(What the task asks):
Copy the items below, putting "prekės" in place of every "produktai" and keeping everything else the same.

(Recorded information):
>>>

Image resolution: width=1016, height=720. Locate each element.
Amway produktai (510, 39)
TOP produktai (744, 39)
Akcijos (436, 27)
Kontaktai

<<<

(Answer in full):
Image resolution: width=1016, height=720. Locate each element.
Amway prekės (510, 39)
TOP prekės (744, 39)
Akcijos (436, 27)
Kontaktai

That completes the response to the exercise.